## About this task
Without any alteration, retype the records that appear below.

Dataset entries

*** Begin section ***

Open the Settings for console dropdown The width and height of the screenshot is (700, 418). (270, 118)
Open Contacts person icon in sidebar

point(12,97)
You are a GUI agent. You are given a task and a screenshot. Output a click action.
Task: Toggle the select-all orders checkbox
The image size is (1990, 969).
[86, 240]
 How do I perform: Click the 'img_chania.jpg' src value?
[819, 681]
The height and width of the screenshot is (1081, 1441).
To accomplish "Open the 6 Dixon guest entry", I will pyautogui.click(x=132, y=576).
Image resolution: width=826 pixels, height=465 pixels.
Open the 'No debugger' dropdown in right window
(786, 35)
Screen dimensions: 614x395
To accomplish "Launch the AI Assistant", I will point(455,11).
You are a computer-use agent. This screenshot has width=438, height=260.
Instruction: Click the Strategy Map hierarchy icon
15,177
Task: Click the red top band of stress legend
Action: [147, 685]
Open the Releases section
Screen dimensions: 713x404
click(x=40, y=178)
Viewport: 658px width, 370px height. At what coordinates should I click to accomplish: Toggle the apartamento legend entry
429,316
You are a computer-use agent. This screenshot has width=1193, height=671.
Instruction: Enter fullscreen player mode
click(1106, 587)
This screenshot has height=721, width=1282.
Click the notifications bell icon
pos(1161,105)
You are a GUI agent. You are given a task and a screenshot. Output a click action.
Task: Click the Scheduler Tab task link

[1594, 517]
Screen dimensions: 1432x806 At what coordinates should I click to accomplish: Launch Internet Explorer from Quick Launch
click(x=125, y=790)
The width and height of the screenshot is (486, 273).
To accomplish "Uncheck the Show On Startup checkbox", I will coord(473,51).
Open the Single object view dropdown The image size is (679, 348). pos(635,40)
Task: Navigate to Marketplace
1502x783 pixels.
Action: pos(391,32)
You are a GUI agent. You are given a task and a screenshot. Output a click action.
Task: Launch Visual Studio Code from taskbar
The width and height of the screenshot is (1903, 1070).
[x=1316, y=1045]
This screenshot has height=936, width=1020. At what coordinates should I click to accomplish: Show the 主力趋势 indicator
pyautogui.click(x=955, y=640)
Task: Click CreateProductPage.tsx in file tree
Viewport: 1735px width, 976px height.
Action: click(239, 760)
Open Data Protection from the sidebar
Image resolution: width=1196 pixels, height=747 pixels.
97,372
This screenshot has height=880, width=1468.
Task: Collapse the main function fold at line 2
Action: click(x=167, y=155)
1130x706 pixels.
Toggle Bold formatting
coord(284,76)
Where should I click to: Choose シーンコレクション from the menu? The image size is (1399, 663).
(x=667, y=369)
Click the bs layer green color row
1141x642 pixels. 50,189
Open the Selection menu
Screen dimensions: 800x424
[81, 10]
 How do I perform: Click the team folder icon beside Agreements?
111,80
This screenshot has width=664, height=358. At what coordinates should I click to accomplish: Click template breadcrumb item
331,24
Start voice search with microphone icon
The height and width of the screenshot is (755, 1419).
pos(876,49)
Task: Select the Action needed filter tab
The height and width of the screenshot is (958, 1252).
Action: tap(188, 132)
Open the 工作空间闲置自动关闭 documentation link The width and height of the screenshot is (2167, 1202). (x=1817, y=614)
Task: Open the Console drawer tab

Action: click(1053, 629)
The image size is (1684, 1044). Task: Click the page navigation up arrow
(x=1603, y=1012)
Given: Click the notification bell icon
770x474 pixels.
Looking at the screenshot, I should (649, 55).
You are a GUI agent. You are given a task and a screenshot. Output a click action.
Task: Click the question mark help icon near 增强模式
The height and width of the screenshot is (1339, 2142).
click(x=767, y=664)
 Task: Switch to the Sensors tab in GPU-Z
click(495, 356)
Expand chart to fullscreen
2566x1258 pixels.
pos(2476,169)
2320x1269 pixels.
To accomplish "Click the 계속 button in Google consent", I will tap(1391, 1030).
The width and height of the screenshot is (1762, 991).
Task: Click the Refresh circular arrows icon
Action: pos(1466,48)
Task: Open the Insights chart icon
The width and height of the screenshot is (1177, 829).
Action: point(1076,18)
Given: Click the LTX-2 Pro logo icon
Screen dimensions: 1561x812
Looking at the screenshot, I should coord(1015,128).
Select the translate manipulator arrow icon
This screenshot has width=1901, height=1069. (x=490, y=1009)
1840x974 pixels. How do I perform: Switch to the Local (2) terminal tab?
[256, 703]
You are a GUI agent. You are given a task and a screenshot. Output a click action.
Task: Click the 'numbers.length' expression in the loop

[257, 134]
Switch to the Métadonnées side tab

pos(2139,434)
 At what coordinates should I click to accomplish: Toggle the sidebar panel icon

*** End section ***

## Result
Open the Settings for console dropdown The width and height of the screenshot is (700, 418). (270, 118)
Open Contacts person icon in sidebar

point(12,97)
You are a GUI agent. You are given a task and a screenshot. Output a click action.
Task: Toggle the select-all orders checkbox
The image size is (1990, 969).
[86, 240]
 How do I perform: Click the 'img_chania.jpg' src value?
[819, 681]
The height and width of the screenshot is (1081, 1441).
To accomplish "Open the 6 Dixon guest entry", I will pyautogui.click(x=132, y=576).
Image resolution: width=826 pixels, height=465 pixels.
Open the 'No debugger' dropdown in right window
(786, 35)
Screen dimensions: 614x395
To accomplish "Launch the AI Assistant", I will point(455,11).
You are a computer-use agent. This screenshot has width=438, height=260.
Instruction: Click the Strategy Map hierarchy icon
15,177
Task: Click the red top band of stress legend
Action: [147, 685]
Open the Releases section
Screen dimensions: 713x404
click(x=40, y=178)
Viewport: 658px width, 370px height. At what coordinates should I click to accomplish: Toggle the apartamento legend entry
429,316
You are a computer-use agent. This screenshot has width=1193, height=671.
Instruction: Enter fullscreen player mode
click(1106, 587)
This screenshot has height=721, width=1282.
Click the notifications bell icon
pos(1161,105)
You are a GUI agent. You are given a task and a screenshot. Output a click action.
Task: Click the Scheduler Tab task link

[1594, 517]
Screen dimensions: 1432x806 At what coordinates should I click to accomplish: Launch Internet Explorer from Quick Launch
click(x=125, y=790)
The width and height of the screenshot is (486, 273).
To accomplish "Uncheck the Show On Startup checkbox", I will coord(473,51).
Open the Single object view dropdown The image size is (679, 348). pos(635,40)
Task: Navigate to Marketplace
1502x783 pixels.
Action: pos(391,32)
You are a GUI agent. You are given a task and a screenshot. Output a click action.
Task: Launch Visual Studio Code from taskbar
The width and height of the screenshot is (1903, 1070).
[x=1316, y=1045]
This screenshot has height=936, width=1020. At what coordinates should I click to accomplish: Show the 主力趋势 indicator
pyautogui.click(x=955, y=640)
Task: Click CreateProductPage.tsx in file tree
Viewport: 1735px width, 976px height.
Action: click(239, 760)
Open Data Protection from the sidebar
Image resolution: width=1196 pixels, height=747 pixels.
97,372
This screenshot has height=880, width=1468.
Task: Collapse the main function fold at line 2
Action: click(x=167, y=155)
1130x706 pixels.
Toggle Bold formatting
coord(284,76)
Where should I click to: Choose シーンコレクション from the menu? The image size is (1399, 663).
(x=667, y=369)
Click the bs layer green color row
1141x642 pixels. 50,189
Open the Selection menu
Screen dimensions: 800x424
[81, 10]
 How do I perform: Click the team folder icon beside Agreements?
111,80
This screenshot has width=664, height=358. At what coordinates should I click to accomplish: Click template breadcrumb item
331,24
Start voice search with microphone icon
The height and width of the screenshot is (755, 1419).
pos(876,49)
Task: Select the Action needed filter tab
The height and width of the screenshot is (958, 1252).
Action: tap(188, 132)
Open the 工作空间闲置自动关闭 documentation link The width and height of the screenshot is (2167, 1202). (x=1817, y=614)
Task: Open the Console drawer tab

Action: click(1053, 629)
The image size is (1684, 1044). Task: Click the page navigation up arrow
(x=1603, y=1012)
Given: Click the notification bell icon
770x474 pixels.
Looking at the screenshot, I should (649, 55).
You are a GUI agent. You are given a task and a screenshot. Output a click action.
Task: Click the question mark help icon near 增强模式
The height and width of the screenshot is (1339, 2142).
click(x=767, y=664)
 Task: Switch to the Sensors tab in GPU-Z
click(495, 356)
Expand chart to fullscreen
2566x1258 pixels.
pos(2476,169)
2320x1269 pixels.
To accomplish "Click the 계속 button in Google consent", I will tap(1391, 1030).
The width and height of the screenshot is (1762, 991).
Task: Click the Refresh circular arrows icon
Action: pos(1466,48)
Task: Open the Insights chart icon
The width and height of the screenshot is (1177, 829).
Action: point(1076,18)
Given: Click the LTX-2 Pro logo icon
Screen dimensions: 1561x812
Looking at the screenshot, I should coord(1015,128).
Select the translate manipulator arrow icon
This screenshot has width=1901, height=1069. (x=490, y=1009)
1840x974 pixels. How do I perform: Switch to the Local (2) terminal tab?
[256, 703]
You are a GUI agent. You are given a task and a screenshot. Output a click action.
Task: Click the 'numbers.length' expression in the loop

[257, 134]
Switch to the Métadonnées side tab

pos(2139,434)
 At what coordinates should I click to accomplish: Toggle the sidebar panel icon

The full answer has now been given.